Iolaus makes this statement early in the play to the audience as he sits with Heracles’s sons. This establishes some of the themes of the play: to whom are we loyal? Whose needs are most important? Who is our neighbor?
They are suppliants and strangers / Who look to our city for help. / To reject them is to defy the gods.
The question of whose interests are to be served comes up as Athens must decide whether or not to risk war to offer sanctuary to the wandering children of Herakcles. The Chorus insists that helping the strangers is the right thing to do. It is wrong to turn away refugees.
I am myself / Ready to die, and give my blood for sacrifice. / What could we say, when Athens is prepared to face / Great peril for our sake, if we ourselves, who laid / This burden on their shoulders, having it in our power / To bring them victory, draw back and shrink from death? Never!

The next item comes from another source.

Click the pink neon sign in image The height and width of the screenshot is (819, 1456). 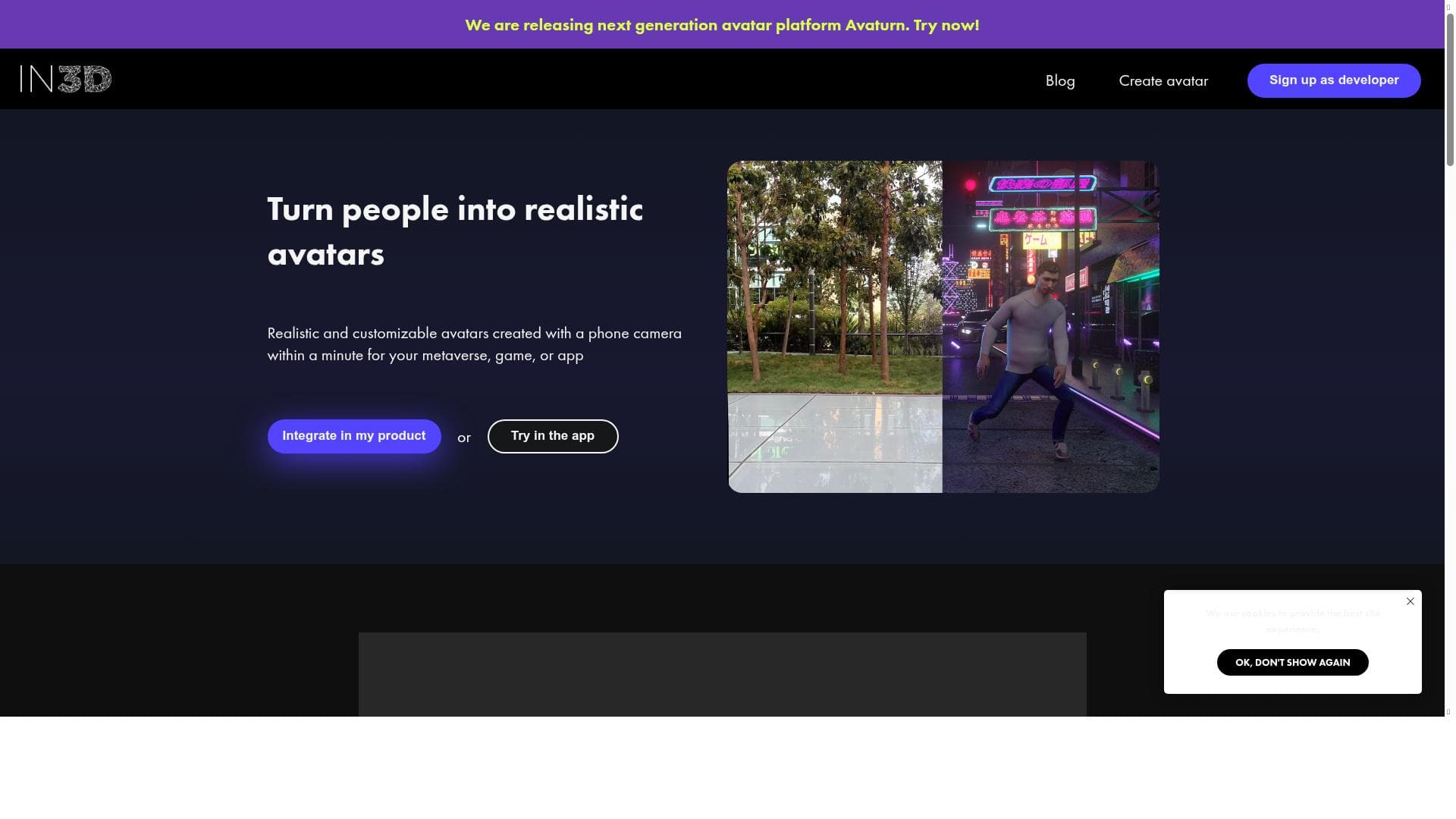1043,218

Macaria, in a stirring speech, steps forward as the required female human sacrifice, saying it is not fair to shrink back from this duty, when they, the children of Herakcles, have asked so much from Athens.
You might aim a blow, but you might fall down before it lands.
The servant says this to the aged Iolaus, who nevertheless insists on putting on armor and joining the Athenians in battle. The servant is wrong to doubt: Iolaus becomes miraculously youthful as he enters the fray.